During a vasectomy procedure, the vas deferens are transected thereby preventing sperm from reaching the penis during ejaculation, thus achieving sterility.  Typically we send a small portion of the vas deferens from each side to the laboratory as confirmation that the vasectomy was performed properly.   Additionally, each side is cauterized and tied with a tiny suture to ensure the intended result is achieved.   There are gimmicky devices on the market which clamp the vas without dividing it which claim to be less invasive, however they do not change the time it takes to perform a vasectomy and certainly do not decrease the risk of complications.   These devices introduce a foreign body into the scrotum which can be uncomfortable and potentially cause infection.

before and after vasectomy

Myths about a vasectomy procedure

Many men are concerned about a vasectomy procedure because they have read on the internet or heard from a friend that it may cause erectile dysfunction or they will not ejaculate after the procedure.   A vasectomy procedure certainly does not cause damage to the nerves that cause erections or cause injury to the erectile bodies.   Erectile dysfunction is simply not a known complication of a vasectomy procedure.  Also, a vasectomy procedure does not lead to decreased ejaculatory volume.  Only a minute portion of the volume of semen in the ejaculate is contributed to by sperm from the testicles.   Greater that 99% of the semen volume is from the semenal vesicles and prostate and the path for these fluids is not changed by a vasectomy.  The volume, color and consistency of semen is not altered by a vasectomy procedure.

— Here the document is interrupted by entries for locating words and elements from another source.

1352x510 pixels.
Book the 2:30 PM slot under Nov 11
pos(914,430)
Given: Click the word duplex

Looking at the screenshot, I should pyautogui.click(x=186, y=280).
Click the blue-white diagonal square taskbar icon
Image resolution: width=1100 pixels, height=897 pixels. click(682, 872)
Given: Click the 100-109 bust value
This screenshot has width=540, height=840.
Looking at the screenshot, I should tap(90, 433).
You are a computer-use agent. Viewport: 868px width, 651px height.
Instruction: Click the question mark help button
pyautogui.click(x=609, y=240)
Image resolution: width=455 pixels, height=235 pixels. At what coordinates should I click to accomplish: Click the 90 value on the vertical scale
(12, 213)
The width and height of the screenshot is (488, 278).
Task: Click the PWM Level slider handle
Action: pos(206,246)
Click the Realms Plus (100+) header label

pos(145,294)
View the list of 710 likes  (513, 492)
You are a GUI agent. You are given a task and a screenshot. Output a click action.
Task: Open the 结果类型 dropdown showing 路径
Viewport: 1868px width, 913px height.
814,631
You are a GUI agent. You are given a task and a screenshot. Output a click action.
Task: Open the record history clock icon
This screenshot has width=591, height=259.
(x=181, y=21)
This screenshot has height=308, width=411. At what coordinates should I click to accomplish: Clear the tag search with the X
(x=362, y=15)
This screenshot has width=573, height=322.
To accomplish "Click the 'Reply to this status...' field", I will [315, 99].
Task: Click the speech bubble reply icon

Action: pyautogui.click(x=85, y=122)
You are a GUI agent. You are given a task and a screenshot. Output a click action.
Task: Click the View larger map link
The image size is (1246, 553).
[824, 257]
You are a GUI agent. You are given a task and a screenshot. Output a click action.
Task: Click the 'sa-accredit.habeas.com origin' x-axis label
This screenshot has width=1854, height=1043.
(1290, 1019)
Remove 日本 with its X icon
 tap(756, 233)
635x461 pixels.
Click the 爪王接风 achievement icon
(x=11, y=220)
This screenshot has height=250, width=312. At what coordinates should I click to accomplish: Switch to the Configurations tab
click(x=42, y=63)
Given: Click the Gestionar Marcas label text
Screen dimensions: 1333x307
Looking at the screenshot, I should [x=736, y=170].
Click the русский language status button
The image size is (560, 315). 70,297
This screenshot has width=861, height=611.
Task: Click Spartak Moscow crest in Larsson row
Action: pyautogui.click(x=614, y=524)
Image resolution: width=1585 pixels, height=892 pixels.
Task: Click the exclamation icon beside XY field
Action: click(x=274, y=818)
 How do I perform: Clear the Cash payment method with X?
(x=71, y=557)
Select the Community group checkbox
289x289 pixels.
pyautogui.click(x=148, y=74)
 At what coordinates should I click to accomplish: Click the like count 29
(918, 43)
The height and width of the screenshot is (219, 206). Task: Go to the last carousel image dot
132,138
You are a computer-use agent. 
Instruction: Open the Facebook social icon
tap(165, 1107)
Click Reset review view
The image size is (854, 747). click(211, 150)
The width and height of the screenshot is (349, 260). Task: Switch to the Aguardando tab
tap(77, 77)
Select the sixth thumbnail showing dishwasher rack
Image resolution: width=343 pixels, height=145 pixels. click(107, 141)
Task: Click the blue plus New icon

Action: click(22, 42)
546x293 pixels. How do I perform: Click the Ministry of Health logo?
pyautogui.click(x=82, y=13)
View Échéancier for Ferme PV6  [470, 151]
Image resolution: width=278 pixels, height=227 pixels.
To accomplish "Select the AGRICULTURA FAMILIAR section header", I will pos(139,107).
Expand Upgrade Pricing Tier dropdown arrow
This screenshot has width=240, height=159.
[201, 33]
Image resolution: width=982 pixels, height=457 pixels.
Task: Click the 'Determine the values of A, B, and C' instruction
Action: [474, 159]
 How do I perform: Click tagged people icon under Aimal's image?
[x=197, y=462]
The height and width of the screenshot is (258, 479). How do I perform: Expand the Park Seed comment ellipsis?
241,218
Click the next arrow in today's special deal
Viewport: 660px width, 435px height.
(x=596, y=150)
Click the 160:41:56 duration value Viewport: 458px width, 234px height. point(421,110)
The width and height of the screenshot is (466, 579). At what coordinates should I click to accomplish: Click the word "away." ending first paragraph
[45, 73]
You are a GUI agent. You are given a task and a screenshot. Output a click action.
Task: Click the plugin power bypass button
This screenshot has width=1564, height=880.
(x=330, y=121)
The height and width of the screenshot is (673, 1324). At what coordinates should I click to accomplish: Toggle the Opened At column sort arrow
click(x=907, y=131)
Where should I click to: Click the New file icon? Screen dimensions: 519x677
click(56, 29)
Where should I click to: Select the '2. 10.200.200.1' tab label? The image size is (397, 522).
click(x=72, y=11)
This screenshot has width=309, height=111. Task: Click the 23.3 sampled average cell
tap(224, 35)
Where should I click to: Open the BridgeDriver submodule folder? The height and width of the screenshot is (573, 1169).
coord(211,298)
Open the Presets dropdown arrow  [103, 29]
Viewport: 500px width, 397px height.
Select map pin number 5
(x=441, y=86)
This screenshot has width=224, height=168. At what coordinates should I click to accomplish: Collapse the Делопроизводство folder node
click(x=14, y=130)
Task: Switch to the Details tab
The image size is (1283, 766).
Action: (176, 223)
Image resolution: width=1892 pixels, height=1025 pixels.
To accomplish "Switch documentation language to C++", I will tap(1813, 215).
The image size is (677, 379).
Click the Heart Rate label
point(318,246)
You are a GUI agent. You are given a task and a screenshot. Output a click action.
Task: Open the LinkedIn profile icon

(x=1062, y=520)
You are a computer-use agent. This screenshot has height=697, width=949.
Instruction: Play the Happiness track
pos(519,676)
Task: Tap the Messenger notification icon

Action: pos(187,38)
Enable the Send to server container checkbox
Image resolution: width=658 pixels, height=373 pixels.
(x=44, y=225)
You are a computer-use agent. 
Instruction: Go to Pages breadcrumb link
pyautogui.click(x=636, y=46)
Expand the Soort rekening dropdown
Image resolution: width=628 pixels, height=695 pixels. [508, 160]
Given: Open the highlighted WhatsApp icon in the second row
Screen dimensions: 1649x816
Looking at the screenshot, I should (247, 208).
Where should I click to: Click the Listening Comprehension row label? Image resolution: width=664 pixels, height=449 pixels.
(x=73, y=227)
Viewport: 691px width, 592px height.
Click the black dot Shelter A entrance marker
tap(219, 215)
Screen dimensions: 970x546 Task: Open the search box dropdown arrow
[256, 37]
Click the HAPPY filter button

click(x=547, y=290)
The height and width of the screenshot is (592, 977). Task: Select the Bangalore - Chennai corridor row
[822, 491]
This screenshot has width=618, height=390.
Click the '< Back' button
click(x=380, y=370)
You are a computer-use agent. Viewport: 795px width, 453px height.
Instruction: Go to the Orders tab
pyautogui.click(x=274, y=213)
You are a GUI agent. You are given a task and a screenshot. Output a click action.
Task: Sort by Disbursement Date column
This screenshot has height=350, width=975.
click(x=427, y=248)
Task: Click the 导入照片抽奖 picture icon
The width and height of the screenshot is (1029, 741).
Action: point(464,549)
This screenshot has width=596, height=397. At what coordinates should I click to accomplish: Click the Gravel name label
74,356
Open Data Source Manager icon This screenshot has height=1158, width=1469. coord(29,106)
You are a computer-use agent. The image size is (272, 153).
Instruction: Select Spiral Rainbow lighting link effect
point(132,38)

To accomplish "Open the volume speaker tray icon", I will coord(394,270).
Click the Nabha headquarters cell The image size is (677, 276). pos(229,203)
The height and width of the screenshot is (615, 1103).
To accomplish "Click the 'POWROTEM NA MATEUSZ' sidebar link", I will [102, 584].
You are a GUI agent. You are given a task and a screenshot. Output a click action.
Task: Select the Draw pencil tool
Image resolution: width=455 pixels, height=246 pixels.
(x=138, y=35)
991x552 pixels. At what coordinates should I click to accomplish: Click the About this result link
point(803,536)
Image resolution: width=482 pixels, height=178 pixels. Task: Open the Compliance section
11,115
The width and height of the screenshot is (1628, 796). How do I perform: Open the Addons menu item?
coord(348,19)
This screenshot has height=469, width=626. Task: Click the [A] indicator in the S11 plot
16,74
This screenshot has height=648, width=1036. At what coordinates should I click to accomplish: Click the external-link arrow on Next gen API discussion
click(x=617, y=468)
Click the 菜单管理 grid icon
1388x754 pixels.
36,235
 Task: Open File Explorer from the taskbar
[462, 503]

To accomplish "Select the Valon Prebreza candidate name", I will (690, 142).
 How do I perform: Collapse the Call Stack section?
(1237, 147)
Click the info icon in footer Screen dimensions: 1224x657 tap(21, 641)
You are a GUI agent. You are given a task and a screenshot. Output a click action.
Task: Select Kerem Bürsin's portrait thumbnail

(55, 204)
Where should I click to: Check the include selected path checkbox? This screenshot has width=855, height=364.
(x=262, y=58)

Additionally, some patients report that they have heard that a vasectomy procedure may increase their risk for developing prostate cancer.  There is no literature making this connection with statistically significant data and recent studies looking at this concern have shown no connection with vasectomy procedure and prostate cancer.

Finally, It is a common misconception that a vasectomy procedure can affect a man’s libido or ability to achieve orgasm and ejaculate normally.  These functions are definitely not altered by a vasectomy procedure.

What are the real risks associated with a vasectomy?

A vasectomy procedure is considered a safe procedure with few risks especially when performed by a urologist with expertise and experience with the procedure such as Dr. Robbins and Dr. Wirtshafter.

Occasionally minor complications may occur and may include:

  • Pain.
  • Bleeding.
  • Bruising.
  • Swelling.

Very infrequently a post vasectomy syndrome may occur which is associated with prolonged scrotal discomfort.  Typically this can be alleviated with anti inflammatory medications such as ibuprofen and the symptoms should resolve with time.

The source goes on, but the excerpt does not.